In epithelia, keratins are closely associated with desmosomes and hemidesmosomes (Koch and Franke, 1990; Schwarz et al., 1990). Whereas the loss of plakoglobin (Ruiz et al., 1996), BPAG-1 (Guo et al., 1995) and of plectin (McLean et al., 1996) is known to abolish the connection with keratin IF, the consequences of a keratin IF loss for the formation and/or distribution of desmosomes has not been studied before in vivo. We, therefore, stained frozen sections with antibodies to desmosomal proteins. As judged by conventional immunofluorescence microscopy, no difference in the number and distribution of desmosomes could be observed (Fig. 5). The additional analysis of ultrathin liver sections by electron microscopy confirmed the typical ultrastructure of desmosomes without attachment of keratin IF (Fig. 6). It is evident from these and other observations (Denk et al., 1985) that desmosomes form and are maintained in the absence of keratin filaments.

When frozen sections of 18-mo-old K18 null mice were stained, ∼20–30% of hepatocytes showed irregular K8-positive aggregates of variable size scattered throughout their cytoplasm. K8-aggregates were distributed in the cytoplasm and/or in the cell periphery of single or grouped hepatocytes (Fig. 7). K8-staining cells were often enlarged when compared to cells without K8 accumulation. Immunostaining for K7, 19, and 20, desmin and vimentin failed to detect any of these IF proteins in K8-positive or -negative hepatocytes (not shown). Double immunofluorescence analysis with antibodies to ubiquitin and the Mallory body antigen, M_M120-1, in combination with K8 antibodies revealed that the aggregates contained K8, ubiquitin, and the M_M120-1 protein, thus resembling MBs in human livers with alcoholic hepatitis (Fig. 7). In contrast to old K18 null mice, neither abnormal keratin structures nor ubiquitin- or M_M120-1–positive cytoplasmic depositions were found in control sections from age-matched wild-type mice.

▶ _Dataset_:
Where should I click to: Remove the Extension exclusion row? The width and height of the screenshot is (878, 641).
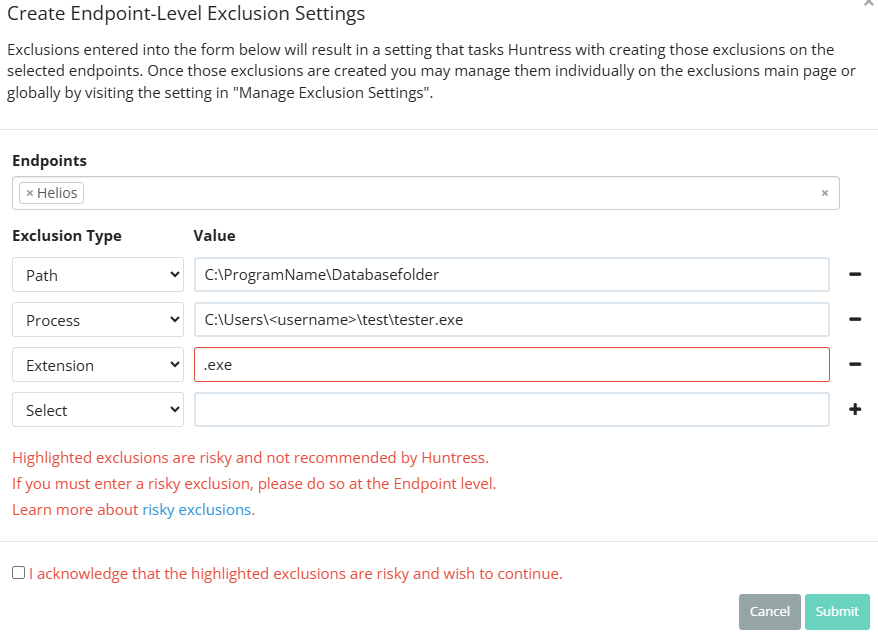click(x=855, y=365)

...

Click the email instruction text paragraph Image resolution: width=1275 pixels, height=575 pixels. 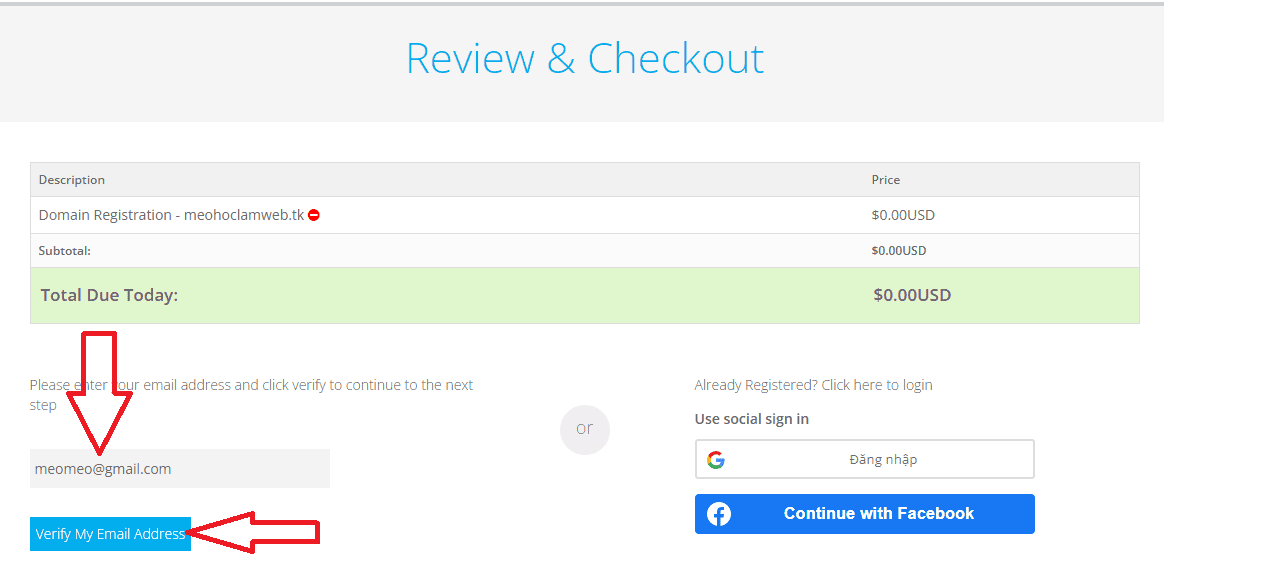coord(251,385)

--

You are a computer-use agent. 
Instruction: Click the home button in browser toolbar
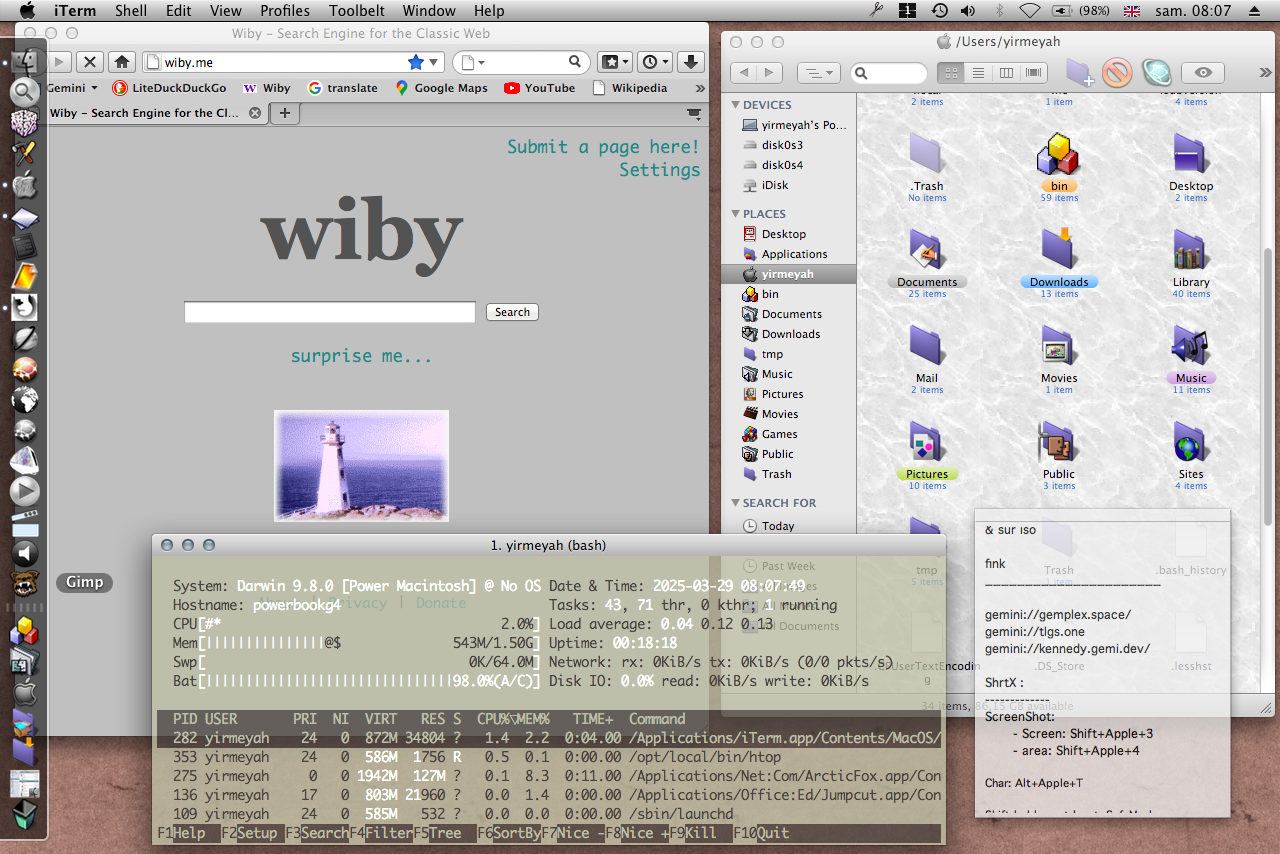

▶ _The problem_: Copy out the whole text on keratin loss in mouse liver word for word. Work only from the text on keratin loss in mouse liver and leave the entries aside.

▶ _Written response_:
In epithelia, keratins are closely associated with desmosomes and hemidesmosomes (Koch and Franke, 1990; Schwarz et al., 1990). Whereas the loss of plakoglobin (Ruiz et al., 1996), BPAG-1 (Guo et al., 1995) and of plectin (McLean et al., 1996) is known to abolish the connection with keratin IF, the consequences of a keratin IF loss for the formation and/or distribution of desmosomes has not been studied before in vivo. We, therefore, stained frozen sections with antibodies to desmosomal proteins. As judged by conventional immunofluorescence microscopy, no difference in the number and distribution of desmosomes could be observed (Fig. 5). The additional analysis of ultrathin liver sections by electron microscopy confirmed the typical ultrastructure of desmosomes without attachment of keratin IF (Fig. 6). It is evident from these and other observations (Denk et al., 1985) that desmosomes form and are maintained in the absence of keratin filaments.

When frozen sections of 18-mo-old K18 null mice were stained, ∼20–30% of hepatocytes showed irregular K8-positive aggregates of variable size scattered throughout their cytoplasm. K8-aggregates were distributed in the cytoplasm and/or in the cell periphery of single or grouped hepatocytes (Fig. 7). K8-staining cells were often enlarged when compared to cells without K8 accumulation. Immunostaining for K7, 19, and 20, desmin and vimentin failed to detect any of these IF proteins in K8-positive or -negative hepatocytes (not shown). Double immunofluorescence analysis with antibodies to ubiquitin and the Mallory body antigen, M_M120-1, in combination with K8 antibodies revealed that the aggregates contained K8, ubiquitin, and the M_M120-1 protein, thus resembling MBs in human livers with alcoholic hepatitis (Fig. 7). In contrast to old K18 null mice, neither abnormal keratin structures nor ubiquitin- or M_M120-1–positive cytoplasmic depositions were found in control sections from age-matched wild-type mice.